Palmerston öffnete seine Schnupftabakdose, ergriff eine Prise braunen Pulvers zwischen Daumen und Zeigefinger, ließ es auf den rechten Handrücken rieseln und hob es an die Nase. Als er den Tabak schnupfte, weiteten sich für einen Moment seine Augen.
Burton hatte den Eindruck, dass das Gesicht des Premierministers von den eugenischen Behandlungen dermaßen straff gespannt war, dass seine Augen beinah orientalisch aussahen.

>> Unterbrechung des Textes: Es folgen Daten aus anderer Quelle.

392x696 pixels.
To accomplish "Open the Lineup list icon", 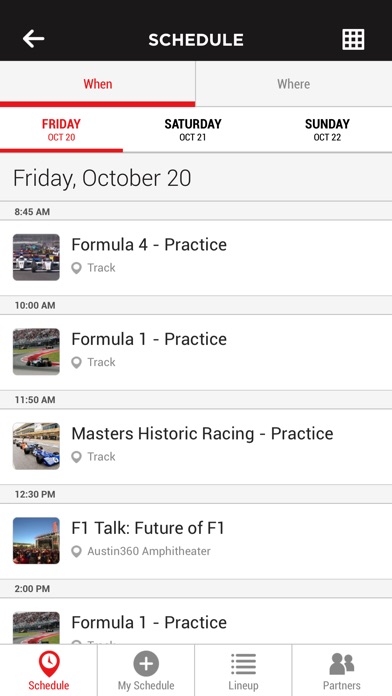I will (x=243, y=664).
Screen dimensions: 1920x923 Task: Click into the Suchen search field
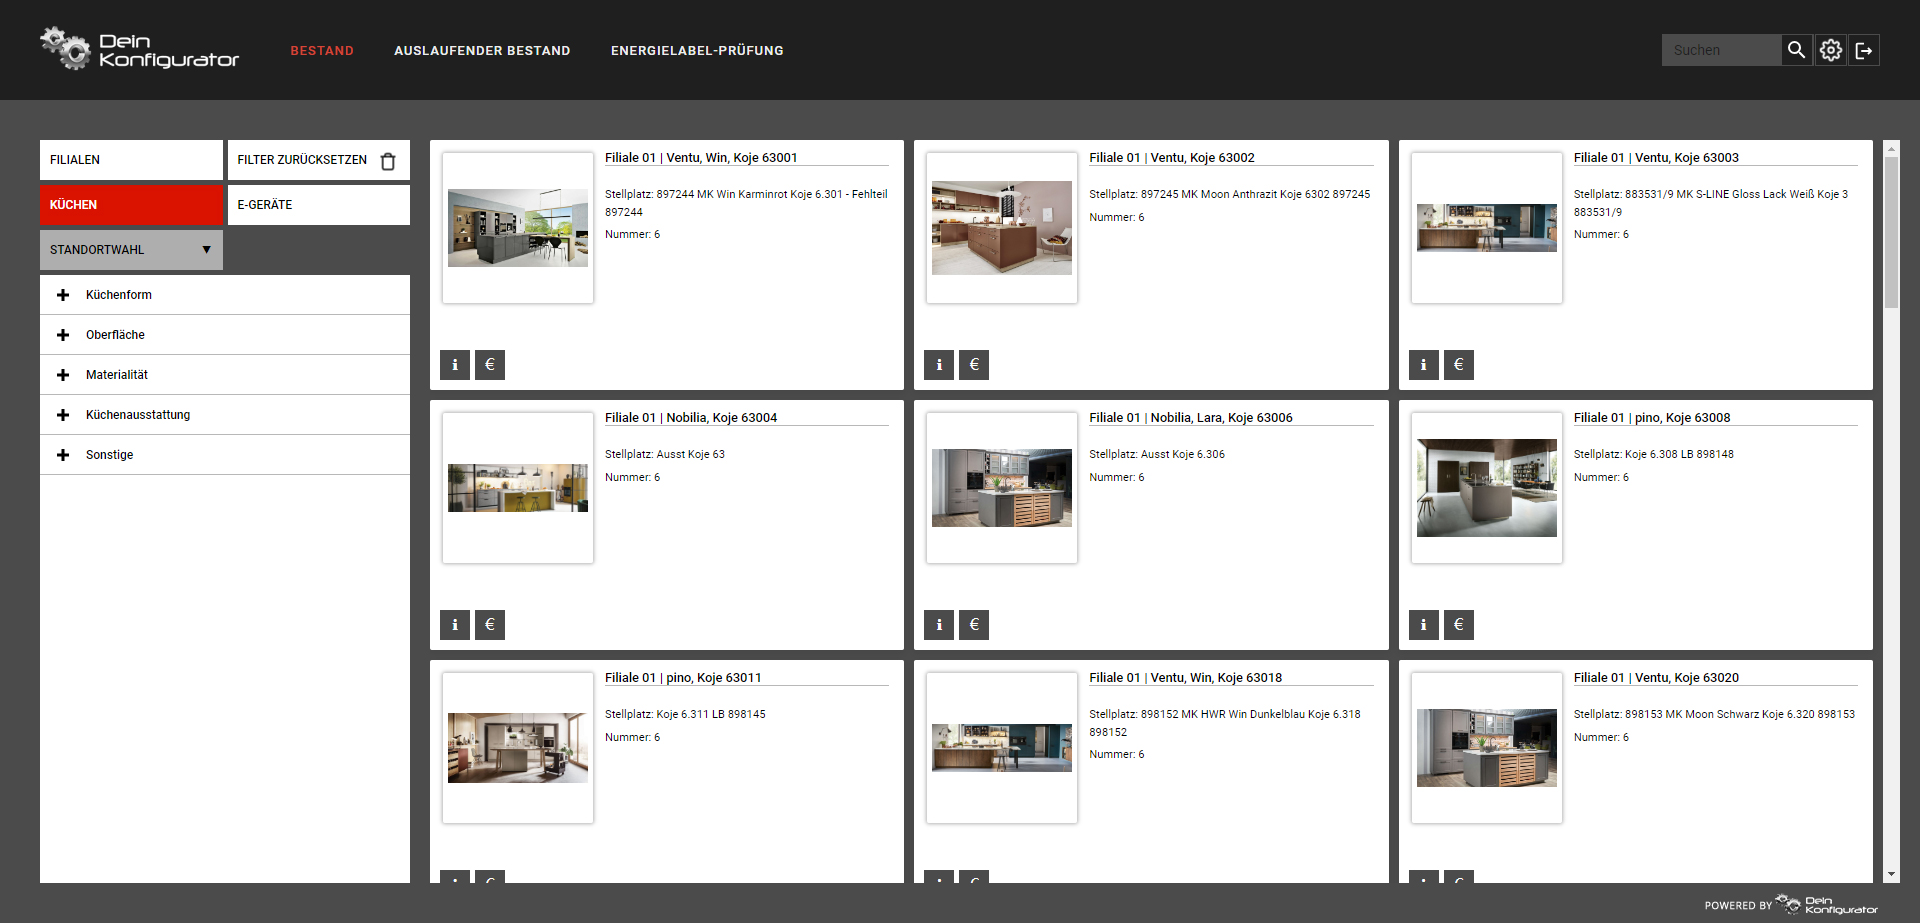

»Eine verworrene Situation«, murmelte Palmerston. »Derzeit werden folgenschwere Schachzüge ausgeführt, Captain, die unsere Welt umgestalten werden, und Sie befinden sich mittendrin.«
»Inwiefern?«
»Morgen Nachmittag werde ich vor dem Parlament etwas verlautbaren. Sie werden zu dem Zeitpunkt bereits außer Landes sein. Deshalb bin ich hergekommen, um Ihnen die Neuigkeit persönlich mitzuteilen. Entschuldigen Sie …«
Palmerston drehte den Kopf zur Seite und nieste, dass die Fensterscheiben klirrten. Als er wieder nach vorn blickte, hatten sich tiefe Runzeln um seine Augen und die Nase gebildet. Während der nächsten Minuten wurden diese Furchen allmählich flacher und verschwanden schließlich ganz.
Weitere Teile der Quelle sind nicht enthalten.